__STATED GOAL 1__. In the records below, copy the lines starting at the one containing "Where should I" and ending at the one containing "tap(866, 25)", word for word. Leave out the pictures.

__SOURCE__.
For this problem, I must simplify the fraction so I end up with a sum of two different fractions:
$$1 - \frac{3}{e^n}$$ and $$2 - \frac{1}{m(m+1)}$$
and ultimately end up in a sort of sum between them. I believe I have no problem getting to the second one, but whenever I try to get to the first one, I end not being able to get rid of the $(m^2 + m)$ in the numerator and/or denominator. Furthermore, when I sum up the two fractions, I don't end up getting to the beginning fraction.
This is how I've attempted to do it:
$$\frac{2e^nm^2 + 2e^nm - e^n -6m^2 - 6m +3}{e^nm^2 + e^nm} = \frac{e^n(2m^2 + 2m -1) -6(m^2 +m)+3}{e^n(m^2+m)} = \frac{2m^2+2m-1}{m^2 + m} + \frac{-6(m^2+m)+3}{e^n(m^2+m)}$$ You can see that the first part of my solution ultimately comes out to the second faction listed above, but the whatever I try to do with the second part of my solution, I nothing works towards the end goal.
I would be beyond thankful if someone could explain how to get from start to finish as simply cannot wrap my head around it.
Expected end result: $$(1 - \frac{3}{e^n}) + (2 - \frac{1}{m(m+1)})$$
$$\frac{2e^nm^2 + 2e^nm - e^n -6m^2 - 6m +3}{e^nm^2 + e^nm}\\ =\frac{e^n(2m^2 + 2m - 1) -6(m^2 + m) +3}{e^nm^2 + e^nm}\\ =\frac{2m^2 + 2m - 1}{m^2 + m}-\frac{6}{e^n}+ \frac{3}{e^nm^2 + e^nm}\\ =2-\frac{1}{m^2 + m}-\frac{6}{e^n}+ \frac{3}{e^nm^2 + e^nm}\\=\frac{3}{me^{n}}-\frac{3}{e^{n}\left(m+1\right)}-\frac{6}{e^{n}}-\frac{1}{m}+\frac{1}{m+1}+2$$
The expected end result doesn't match your original fraction

__STATED GOAL 2__. According to the last line of the fraction-simplification thread, what is wrong with the expected end result?

__RECORDS TO PROCESS__.
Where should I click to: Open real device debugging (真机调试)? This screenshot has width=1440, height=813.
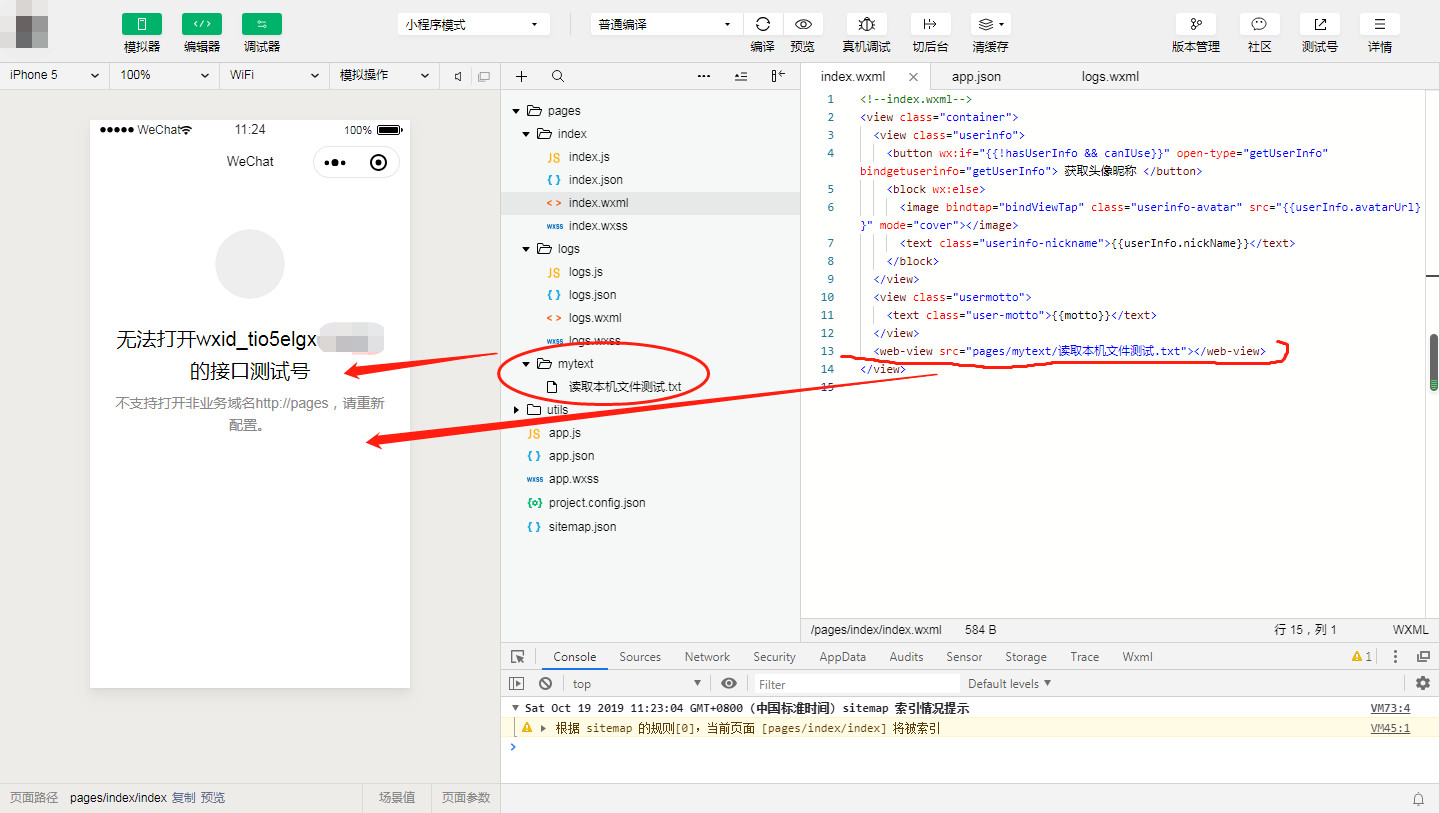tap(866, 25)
==
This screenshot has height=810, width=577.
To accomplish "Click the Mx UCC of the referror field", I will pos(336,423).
* * *
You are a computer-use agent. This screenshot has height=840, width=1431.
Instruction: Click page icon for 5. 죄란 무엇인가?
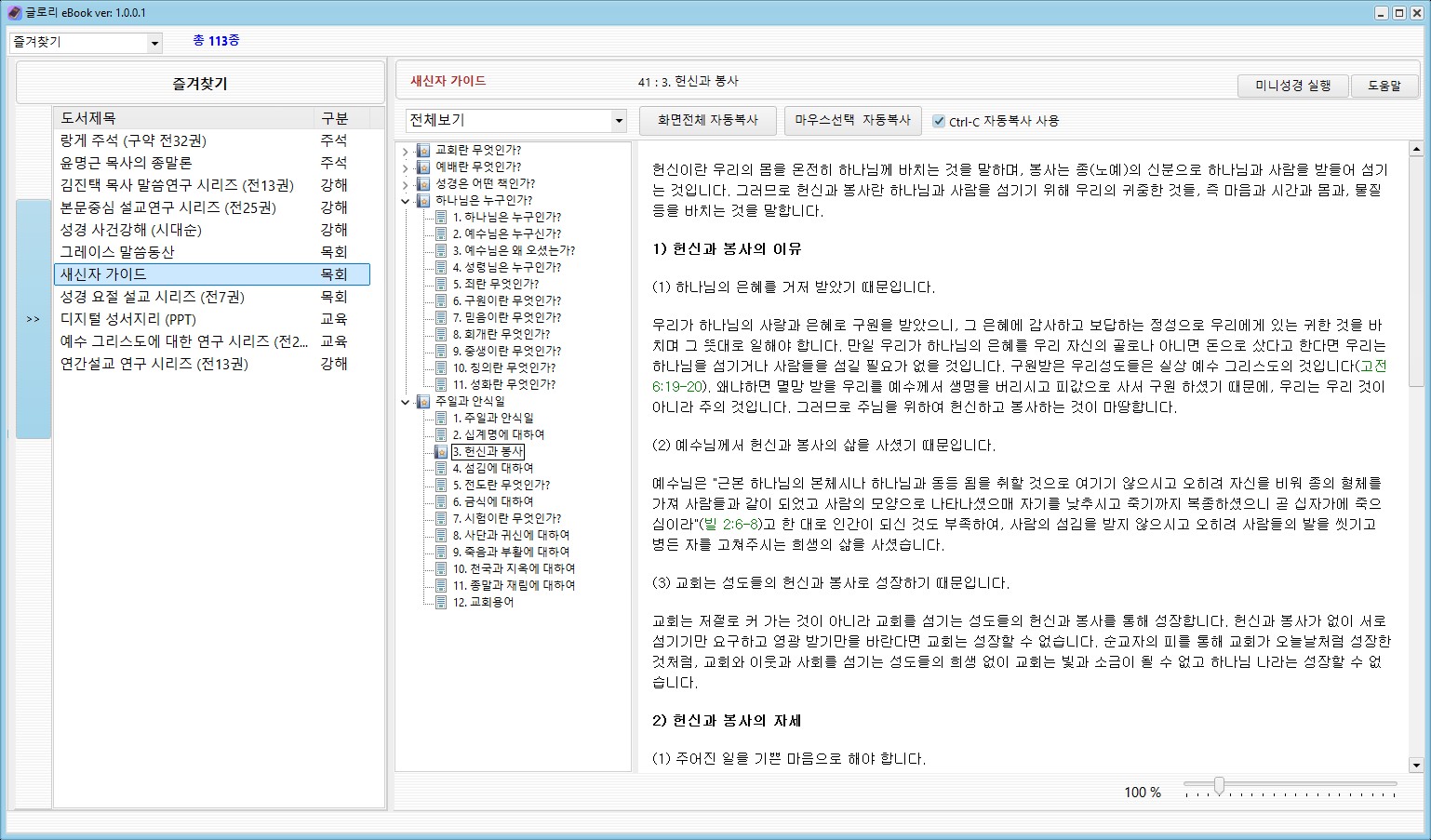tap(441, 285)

__EXERCISE RESULT 1__.
Where should I click to: Open real device debugging (真机调试)? This screenshot has width=1440, height=813.
tap(866, 25)

__EXERCISE RESULT 2__. It doesn't match the original fraction.